Search for the Future

Information Retrieval is the discipline that studies computer-based search tools. Many applications that handle information on the internet would be completely inadequate without the support of information retrieval technology. How would we manage our email without spam filtering? How would we find information on the world wide web if there were no web search engines? The rise of web search engines has been one of the major success stories in computer science of the last decade: Internet and search companies like Google and Yahoo are now among the world's most influential information technology companies.
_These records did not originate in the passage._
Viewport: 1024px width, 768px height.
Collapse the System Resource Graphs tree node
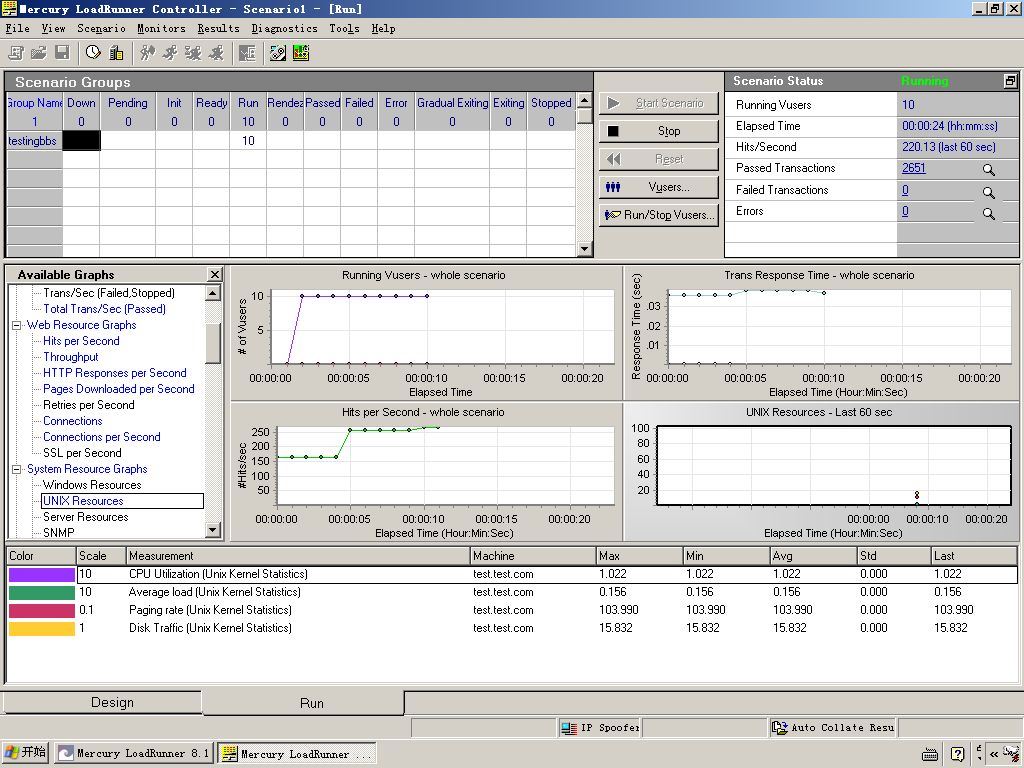pos(17,469)
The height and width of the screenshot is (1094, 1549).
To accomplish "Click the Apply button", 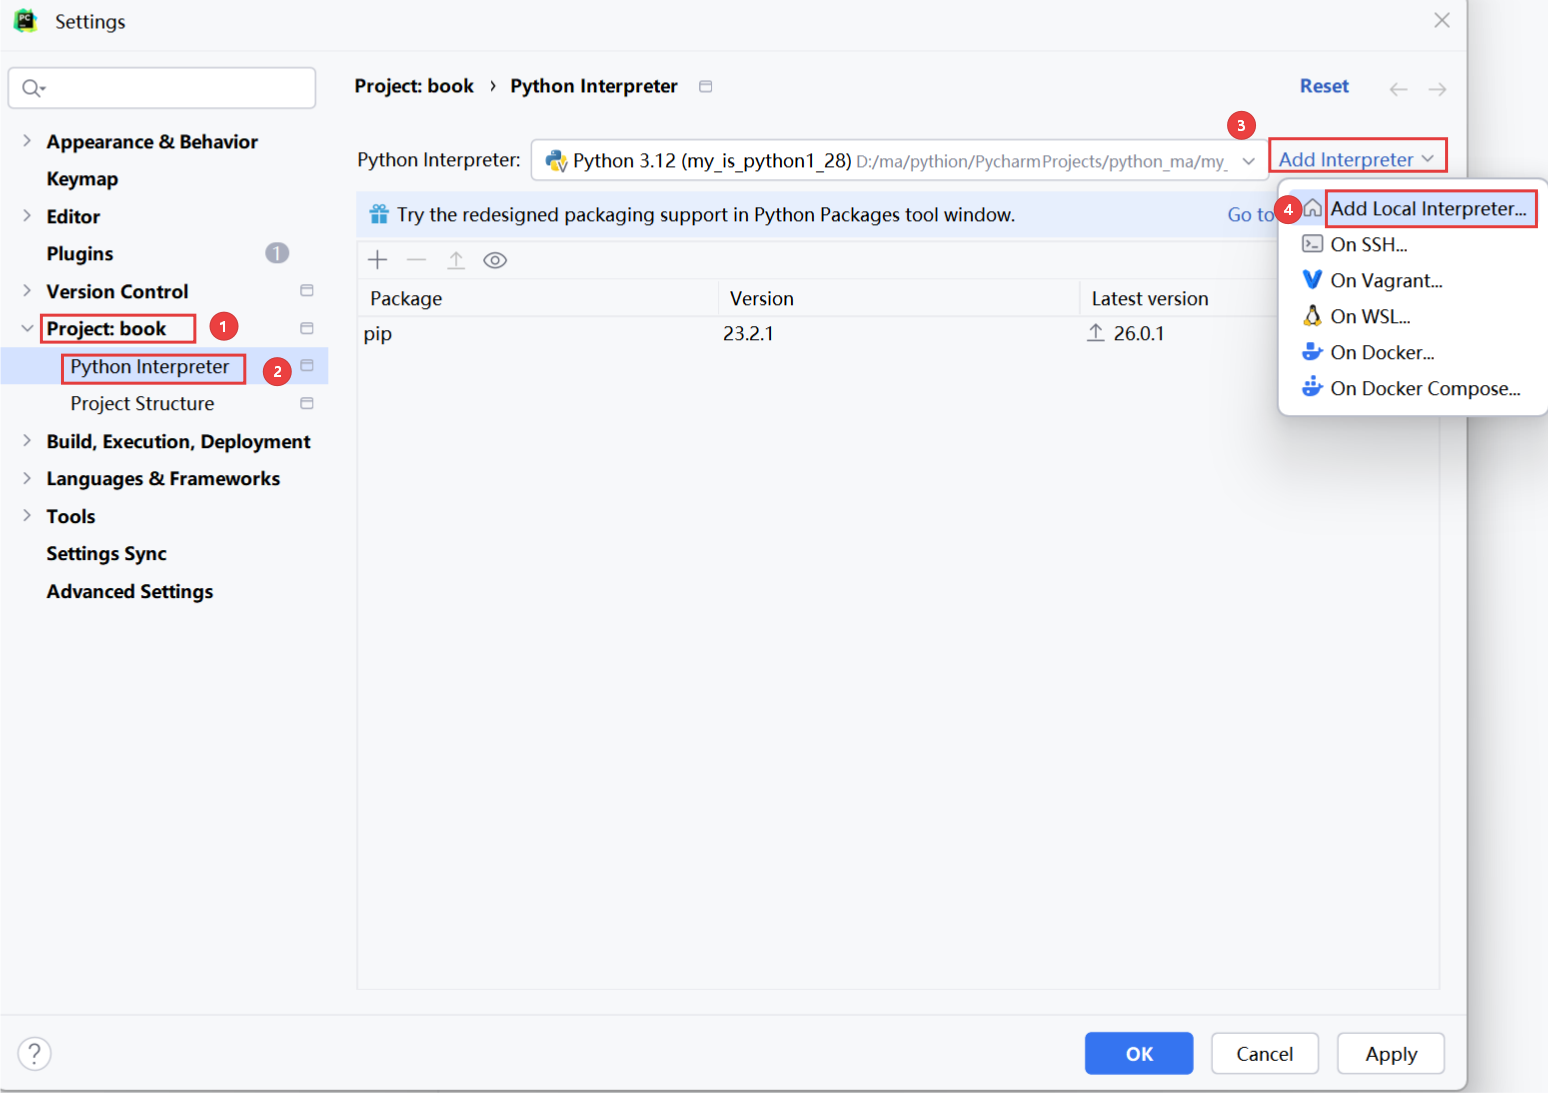I will [1390, 1053].
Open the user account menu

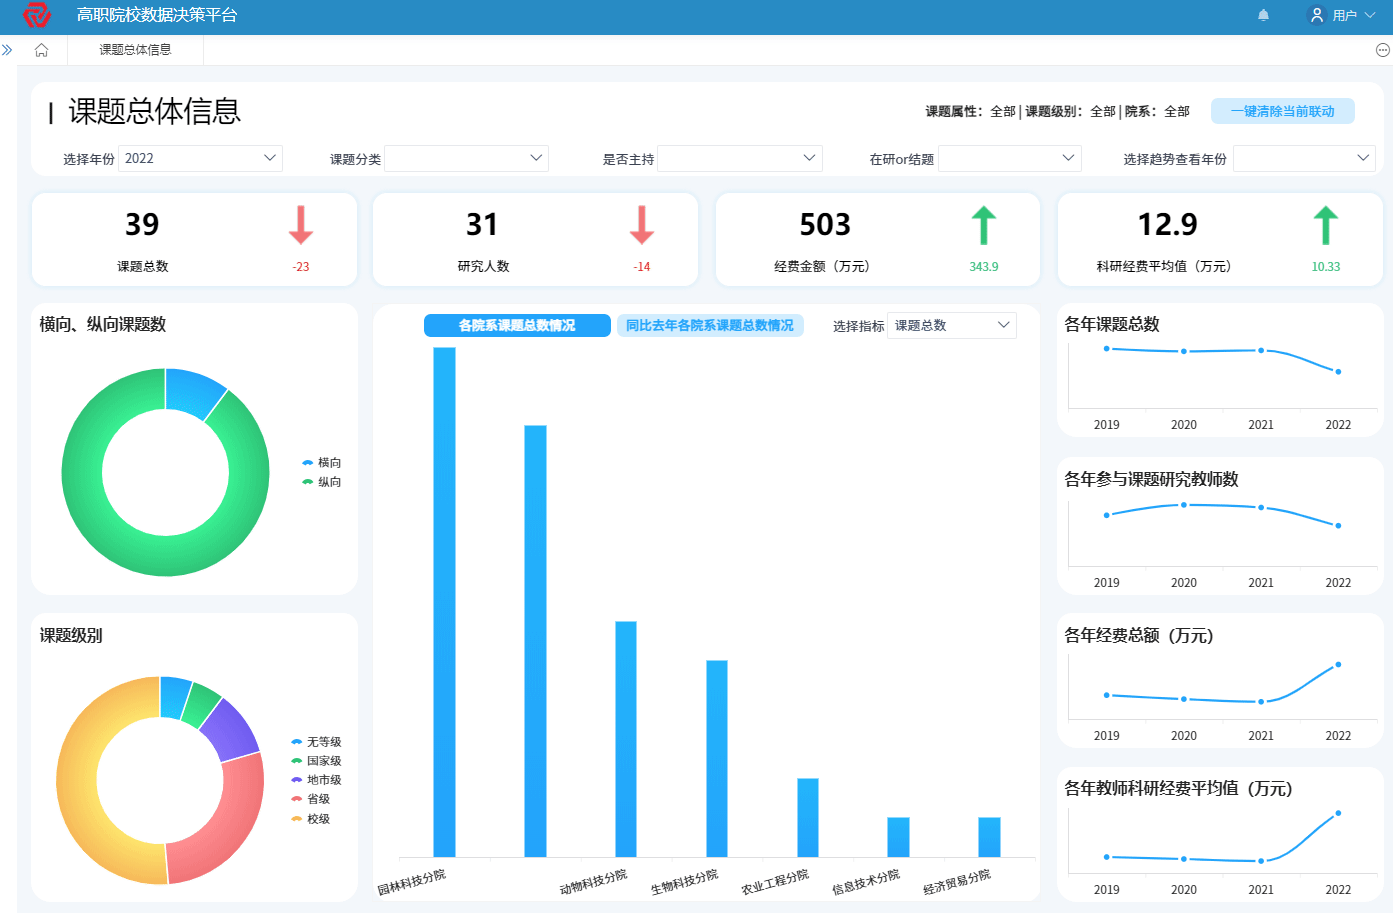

Today, search technology is provided and developed by major search providers like Google and Yahoo, and by small specialized companies with specialized staff. But as search technology matures, it will have to be available to non-expert application developers as well. A major obstacle to achieve this, is the lack of theories and high-level abstractions of search systems and the lack of declarative query languages. Another obstacle is the lack of methods to handle non-textual data, such as images, audio and video. Several projects of the Database Group of the University of Twente try to solve these problems for application areas such as Entity Search, Expert Search, Video Search, and Distributed Search. The models and approaches that are developed in these projects are evaluated on large scale, realistic testbeds, and implemented in the group's open source search system PF/Tijah, a search system that combines keyword queries with structured queries on XML databases. The research contributes to the several courses in the university's graduate programs, for instance Information Retrieval, and XML & Databases 1 and XML & Databases 2.